Había unos pocos raros que eran capaces de llegar lejos solo basándose en su puro talento de Maestro de Runas, pero esas existencias estaban todas en el Índice de Matriz de Combate o en la Tabla de Clasificación de Maestros de Runas. Si Sylas hubiera estado en cualquiera de esos, lo habrían reconocido instantáneamente.

Por supuesto, no todos los que estaban en esas Tablas de Clasificación tendrían sus caras exhibidas en todas partes. Pero lo que era seguro era que sus Voluntades sí lo estarían. Es decir, que cualquiera de ellos podría ser reconocido por la Voluntad irradiada de sus nombres grabados.

Habían sentido la Voluntad de Sylas justo ahora.

Profunda, inefablemente. Tan profunda que tenían dificultades creyendo que provenía de un nivel F en primer lugar.

Pero no fue reconocida por ninguno de ellos. Una breve mirada entre los dos pudo confirmar eso.

—¿Puedo preguntar por tu nombre? —el Cervidon, Speride Holieng, habló lentamente, con un tono firme, pero su voz casi gentil.

Sylas lo miró por un momento antes de que sus labios se separaran.

—Sylas Grimblade.

Speride sintió que su corazón se saltó un latido, y Sylas lo notó de inmediato, sus engranajes internos girando. Nadie debería conocer su nombre, entonces ¿por qué reaccionaría Speride así?

Antes de que pudiera entenderlo, el Viejo Brama le agarró el hombro y de repente desapareció.

¡BANG!

Justo donde Sylas había estado de pie, una jabalina tan gruesa como un pilar desapareció.

Todavía había una calma en los ojos de Sylas mientras sentía el mundo cambiando a su alrededor, tal vez un poco demasiado rápido. Pensó en lo que podría haber sucedido justo ahora, y quién sería el que lo atacó.

Eso ciertamente no fue un ataque de un nivel F, de otro modo dudaba que pudiera ocultarse de él en absoluto.

Alex y Jala fueron enviados volando por el impacto reverberante, escupiendo sangre y maldiciendo.
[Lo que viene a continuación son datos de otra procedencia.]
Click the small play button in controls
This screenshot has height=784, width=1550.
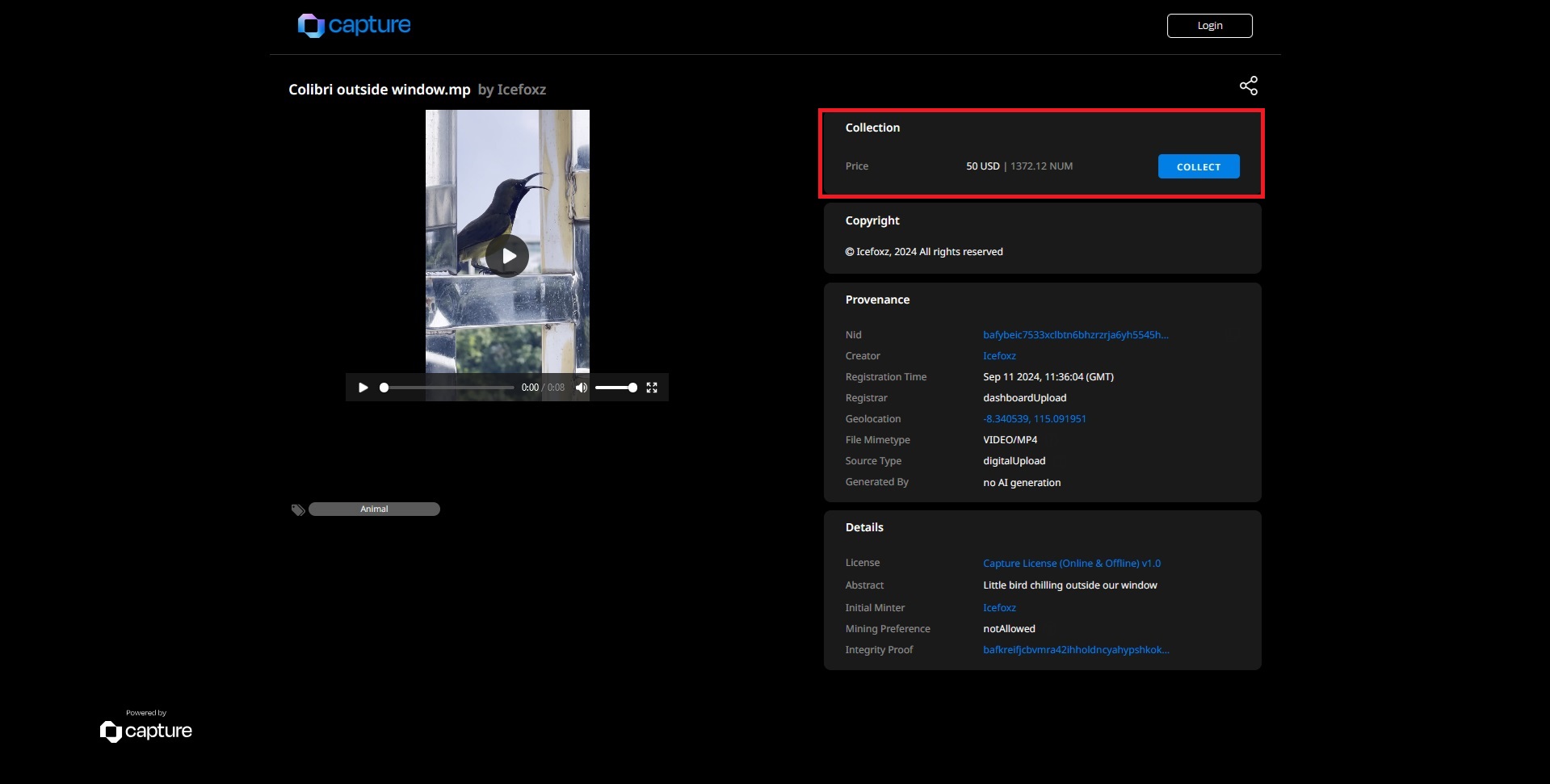coord(363,388)
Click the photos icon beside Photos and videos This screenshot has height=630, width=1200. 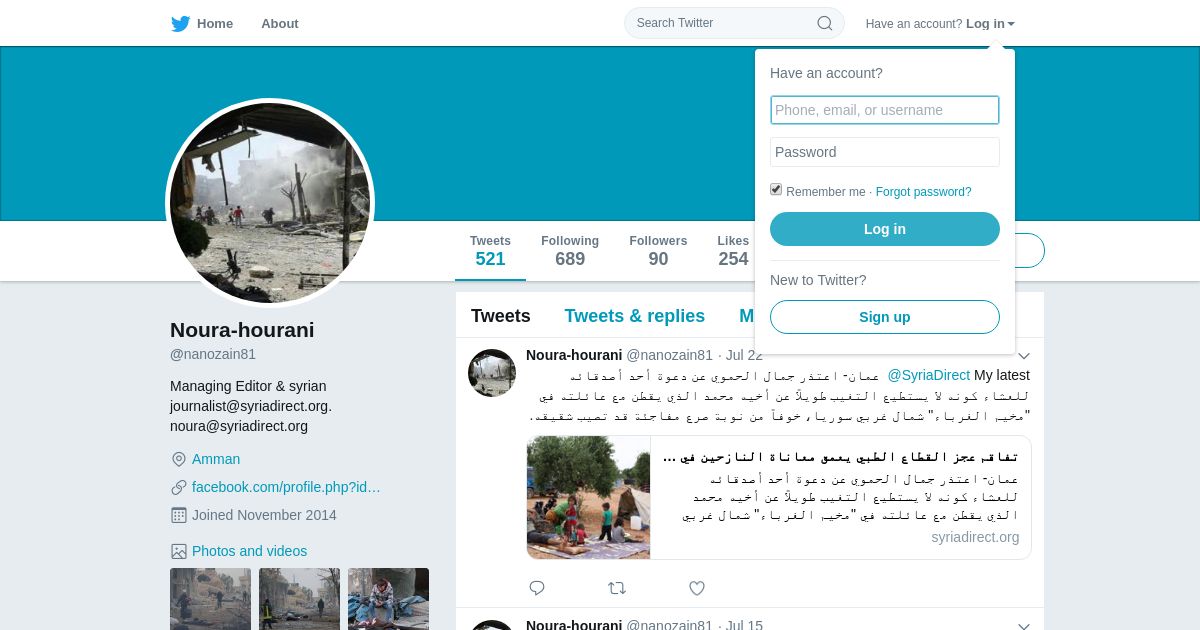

—Maldito sea —maldijo Alex—. La única vez que se supone que debemos recibir trato especial y este maldito desastre ocurre.

Sylas acababa de llegar a una conclusión adecuada cuando el Viejo Brama siseó en sus oídos.

—¿Por qué no me dijiste que estableciste una Línea Real? ¿No sabes cuán peligroso es esto?